The Case of the Overly Busy Process

The other day, I was running a routine Process Monitor (Procmon) trace to debug an issue in Keyman, when I noticed something strange: over 50% of the events displayed with the default filter (which excludes a lot of system-level noise and procmon-related feedback) were coming from a single process: services.exe.

You can see in the image below I’ve added services.exe to the filter (Process Name is services.exe), and then the status bar shows 52% of events belonging to it.

Puzzled, I set aside some time to dig a little further (which means I went to bed late one evening). Watching Process Explorer, I could see that services.exe and wmiprvse.exe were between them consuming about 10% of my CPU. This did not seem normal. Nor did it seem to be a good thing for my battery life.

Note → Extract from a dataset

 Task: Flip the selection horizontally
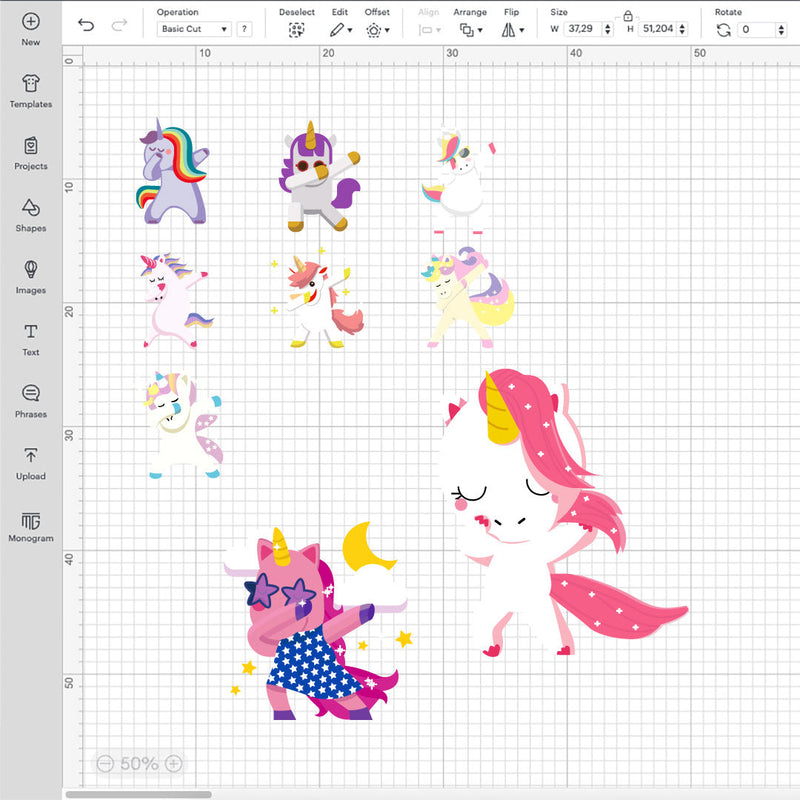click(x=508, y=29)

Deciding to examine the trace a little, I filtered out common registry keys and events, such as RegCloseKey, which made it easier to spot a pattern. It became obvious that every 5 seconds, services.exe, with the help of wmiprvse.exe, would enumerate the list of services from the registry, sending about 120,000 events to the Procmon trace in the process. Nearly 80% of the events captured each minute by Procmon were generated by either services.exe or wmiprvse.exe!

Nearly 80% of the events captured each minute by Procmon were generated by either services.exe or wmiprvse.exe!

Given that wmiprvse.exe, the Windows Management Instrumentation (WMI) provider host, was involved, it seemed likely that there was a process issuing WMI queries against the Services provider, such as you can do with PowerShell:

Get-WmiObject Win32_Service | Format-Table Name, DisplayName, State, StartMode, StartName

It was just a matter of figuring out which one.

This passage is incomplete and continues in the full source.